Gentem will produce the environmentally friendly road marking material, which is a sheet of plastic manufactured to precise specifications that could potentially replace road marking paint.
The plant will officially open in May.
The material can be applied in a wider range of temperatures and weather conditions, which in Canada means extending the pavement marking season for contractors, explained Kevin Guidolin, general manager of Gentem.
“It’s going to be the only one of its kind in Canada,” said Guidolin.
Preformed thermoplastic consists of decorative and regulatory pavement markings such as roadway and bike lane lines and symbols. It features laser cut inlays that can be multi-coloured and intricate with edge lines and thickness. The factory will be able to custom produce decorative markings and it will produce thermoplastic material that is melted in the field for use in both heavy paint trucks and smaller hand liners, said Guidolin. The products will be used by a wide range of pavement marking installers as well as municipalities and road maintenance companies that lay their own markings.
Installation is simpler and safer for workers and is less dependent on a workers’ skill level, which makes it more consistent, Guidolin noted.
“(With paint) we are working with a product that is a little bit messy for workers and messy to install,” said Guidolin. “It’s a liquid and it’s applied as a liquid onto the road. As a result there are mixing issues, spillage and splashing, there are application issues because the liquid is applied by hand and the lines are as good as the person can do it by hand. If we use a stencil the liquid can go underneath the stencil and the result is that you end up with lines that are not as clean as with preformed thermoplastic.
“From an esthetics perspective, preforming an intricate pattern with straight edge lines in the factory will beat forming a liquid mess on the roadway every time,” added Gary Stoymenoff, vice-president of Gentem. “The roadways, bike lanes and pedestrian walkways will just look nicer.”
Safety is another benefit. In addition to being safer for installers, it also has a better method of slip resistance, the company states.

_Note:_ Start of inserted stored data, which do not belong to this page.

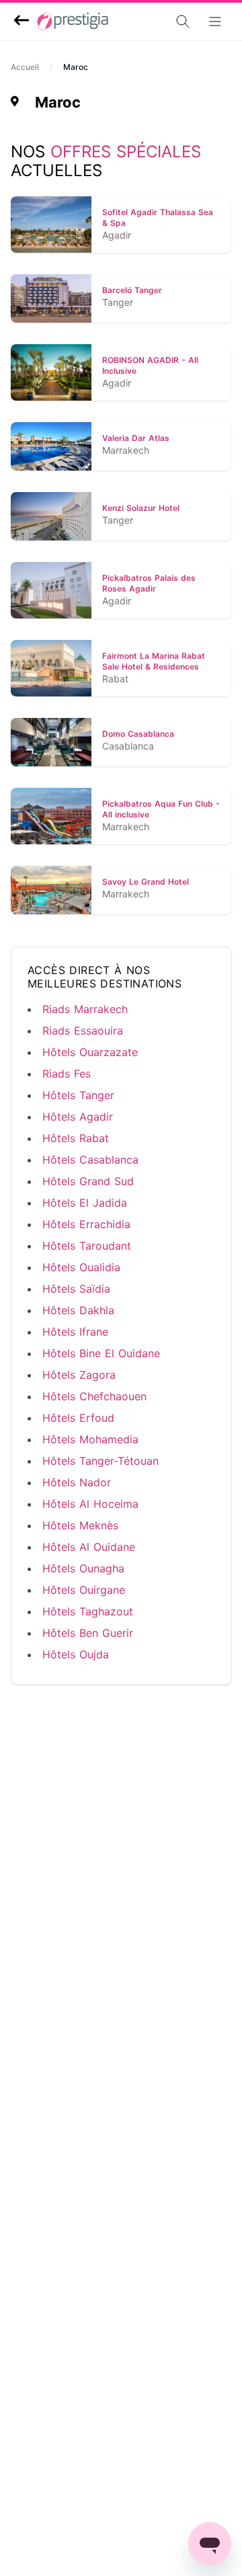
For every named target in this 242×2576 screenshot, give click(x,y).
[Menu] (219, 21)
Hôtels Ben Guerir (87, 1633)
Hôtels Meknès (80, 1525)
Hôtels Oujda (75, 1654)
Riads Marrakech (85, 1009)
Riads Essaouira (82, 1030)
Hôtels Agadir (77, 1116)
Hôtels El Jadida (84, 1202)
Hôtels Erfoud (78, 1417)
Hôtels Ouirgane (83, 1590)
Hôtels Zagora (79, 1374)
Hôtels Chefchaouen (94, 1396)
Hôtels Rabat (75, 1138)
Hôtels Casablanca (90, 1159)
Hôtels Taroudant (86, 1245)
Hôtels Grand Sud (88, 1181)
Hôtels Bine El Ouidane (101, 1353)
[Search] (145, 21)
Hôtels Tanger (78, 1095)
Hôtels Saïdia (76, 1288)
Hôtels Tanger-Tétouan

“What that would mean for the owner is less people on the road installing stuff year after year…and less risk of someone getting hit on the road while it’s being installed,” said Guidolin, adding it lasts seven to 10 years with a single application, which means less traffic disruptions, slowdowns or closures and benefits both the installers and the owners.

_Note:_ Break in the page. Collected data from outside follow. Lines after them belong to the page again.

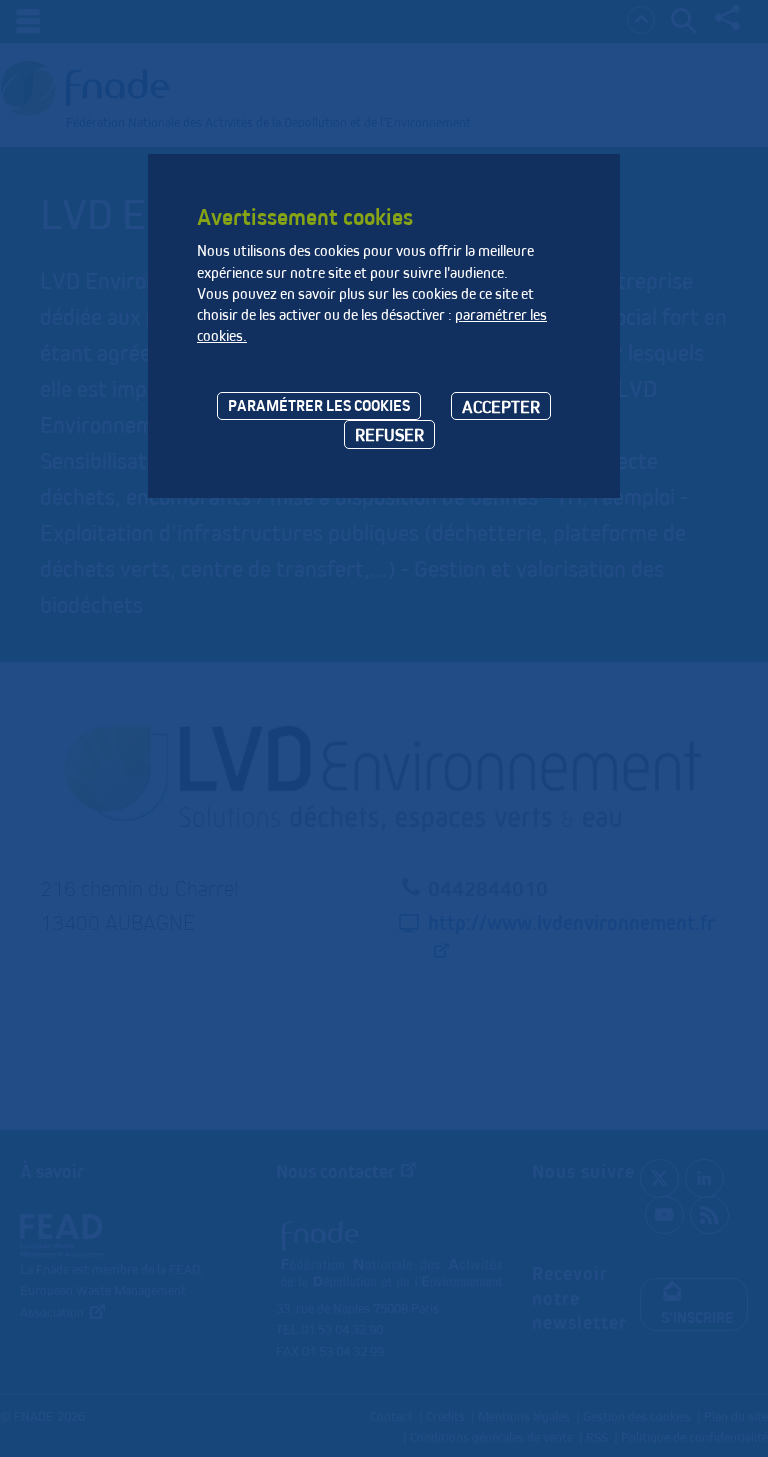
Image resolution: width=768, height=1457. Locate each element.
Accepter (501, 406)
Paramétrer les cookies (319, 405)
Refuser (389, 434)
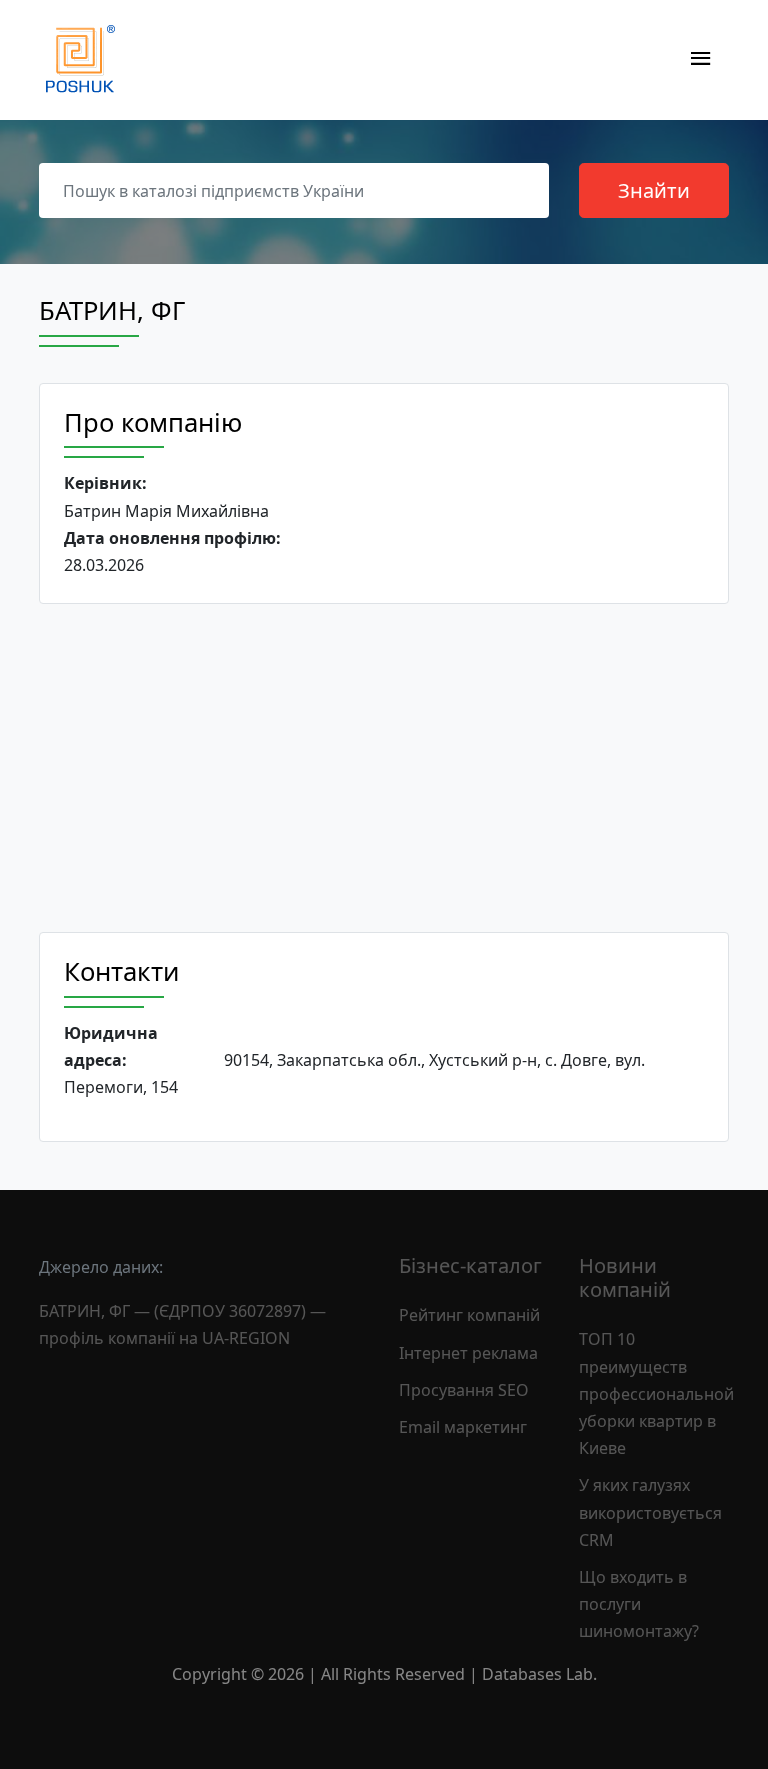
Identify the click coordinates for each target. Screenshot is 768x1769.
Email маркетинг (463, 1427)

“When you’re dealing with a typical pavement marker installation there are road closures and lane shifts which need to be done during the application of the lines and the drying,” explained Stoymenoff. “If you are putting paint across a stop bar at an intersection, you can’t have cars driving over the stop bar until it’s dry and you have to shift traffic around the painted surface while it dries. If you can reduce the number of times you are closing that intersection, it’s better for the owner.”

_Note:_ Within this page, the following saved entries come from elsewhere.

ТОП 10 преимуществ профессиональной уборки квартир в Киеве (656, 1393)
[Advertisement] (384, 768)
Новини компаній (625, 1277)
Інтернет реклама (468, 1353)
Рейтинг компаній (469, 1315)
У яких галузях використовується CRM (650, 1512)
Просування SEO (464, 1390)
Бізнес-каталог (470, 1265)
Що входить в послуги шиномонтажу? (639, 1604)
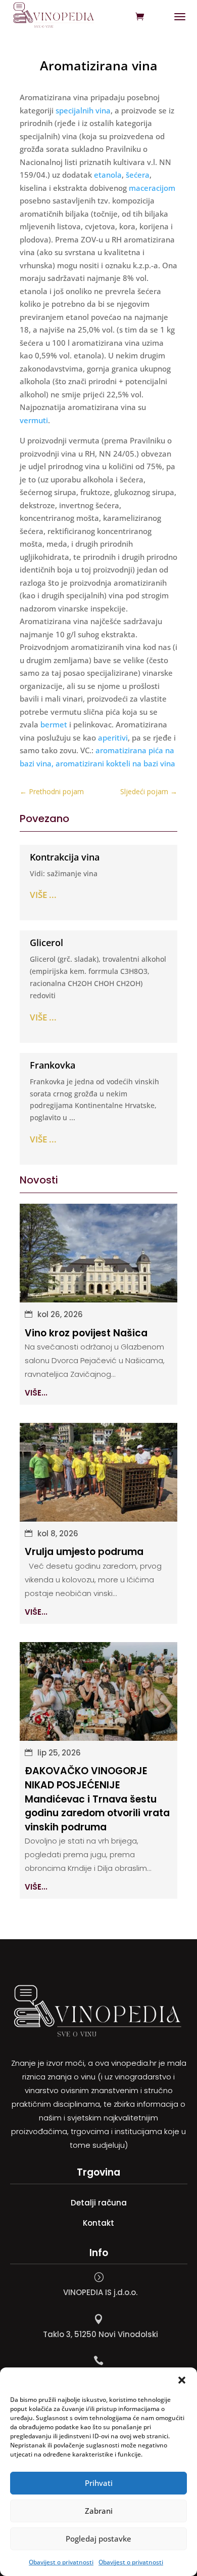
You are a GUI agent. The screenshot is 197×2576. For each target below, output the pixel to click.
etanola (108, 175)
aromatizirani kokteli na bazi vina (115, 763)
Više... (36, 1392)
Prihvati (99, 2483)
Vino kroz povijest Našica (86, 1333)
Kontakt (98, 2223)
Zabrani (99, 2511)
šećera (138, 175)
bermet (53, 724)
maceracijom (152, 188)
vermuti (34, 420)
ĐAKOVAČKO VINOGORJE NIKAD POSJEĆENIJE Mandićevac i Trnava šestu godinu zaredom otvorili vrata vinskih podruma (97, 1798)
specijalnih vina (83, 110)
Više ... (43, 895)
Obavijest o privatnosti (61, 2562)
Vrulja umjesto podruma (84, 1552)
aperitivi (113, 737)
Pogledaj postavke (98, 2538)
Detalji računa (99, 2202)
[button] (182, 2380)
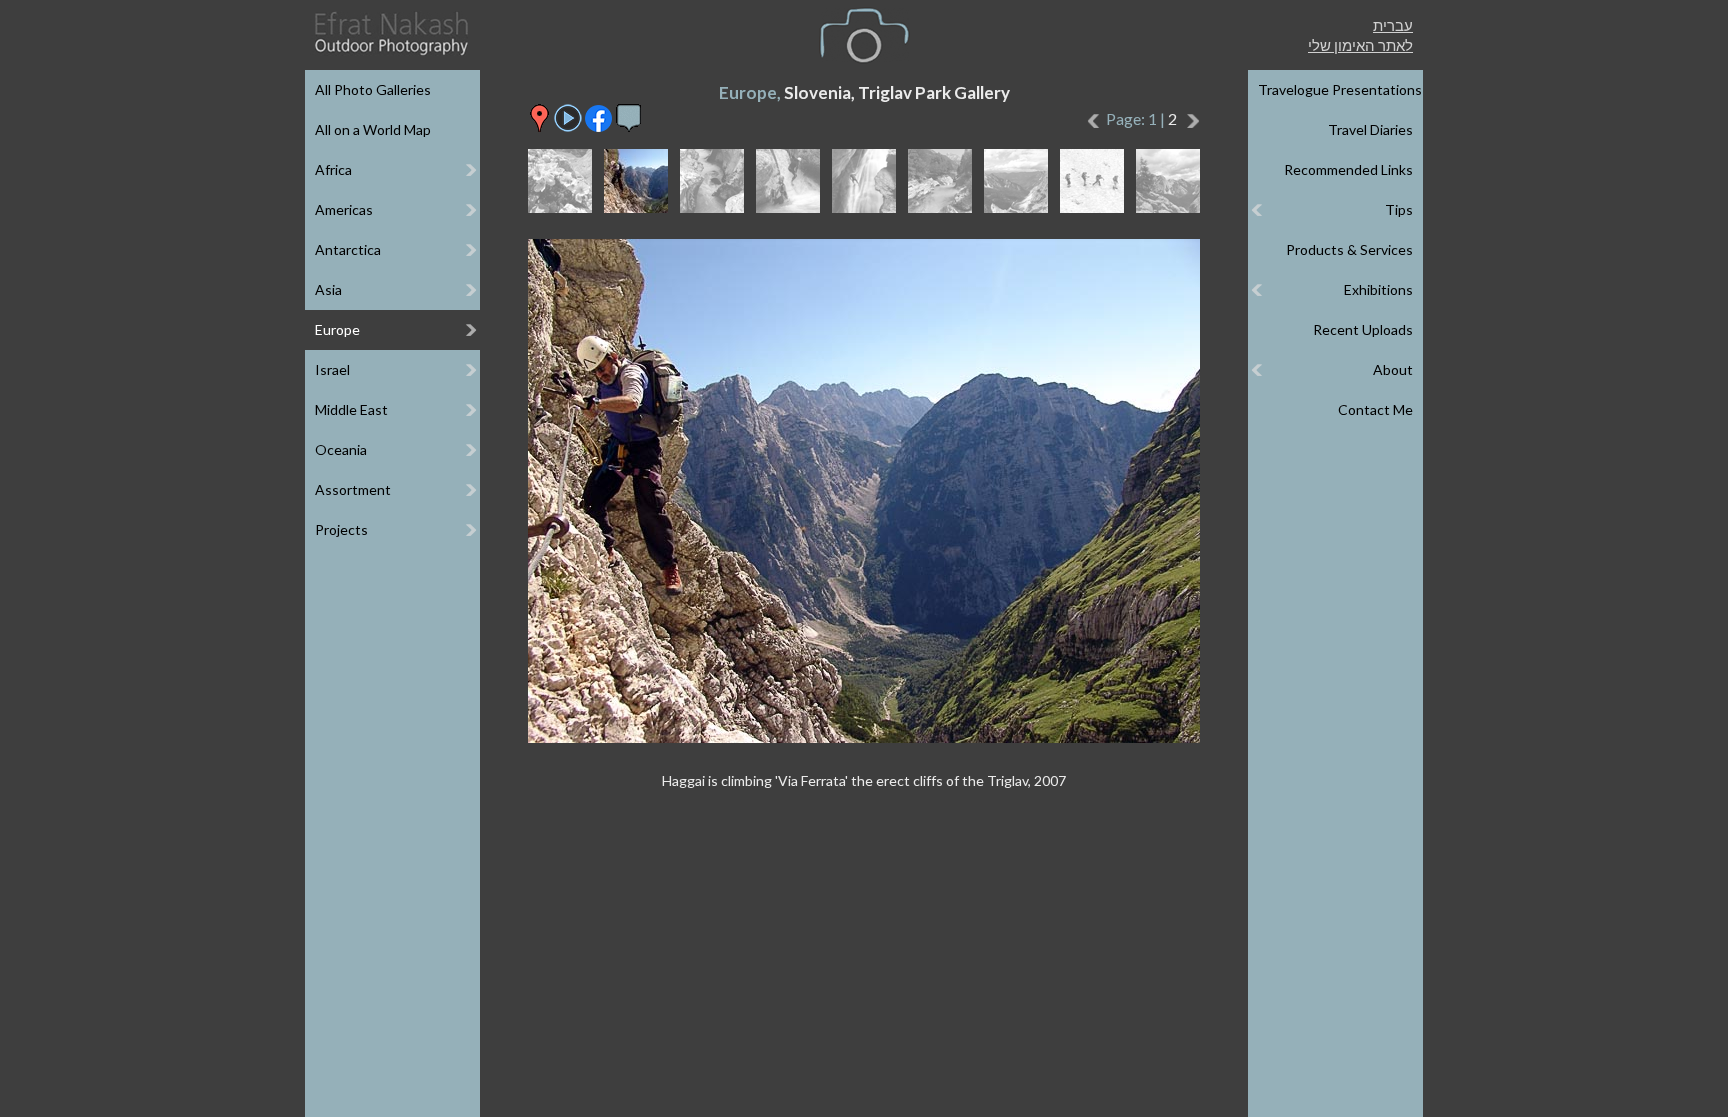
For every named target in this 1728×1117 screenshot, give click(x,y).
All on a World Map (373, 129)
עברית (1393, 25)
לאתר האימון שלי (1360, 45)
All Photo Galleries (373, 89)
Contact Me (1375, 409)
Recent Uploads (1363, 329)
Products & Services (1349, 249)
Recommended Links (1348, 169)
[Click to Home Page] (390, 33)
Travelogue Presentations (1340, 89)
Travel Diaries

Clean up is also safer for workers, Stoymenoff stated.
“With this new method workers are safer because there is no exposure to the hazardous chemicals and the solvents that are used for clean up. It takes that completely out of the equation,” he added.
Gentem has a sister company, Upper Canada Road Services, located in Markham, Ont. which has been in business for 10 years. They specialize in applying all types of road marking materials on roadways and highways including traffic paint, cold plastic, thermoplastic and the preformed thermoplastic that the new factory will manufacture.
Preformed thermoplastic markings are not new to North America. They have been used extensively in the city of Toronto.
“We’re not bringing a new product in, we are bringing a proven product which has been used,” said Guidolin.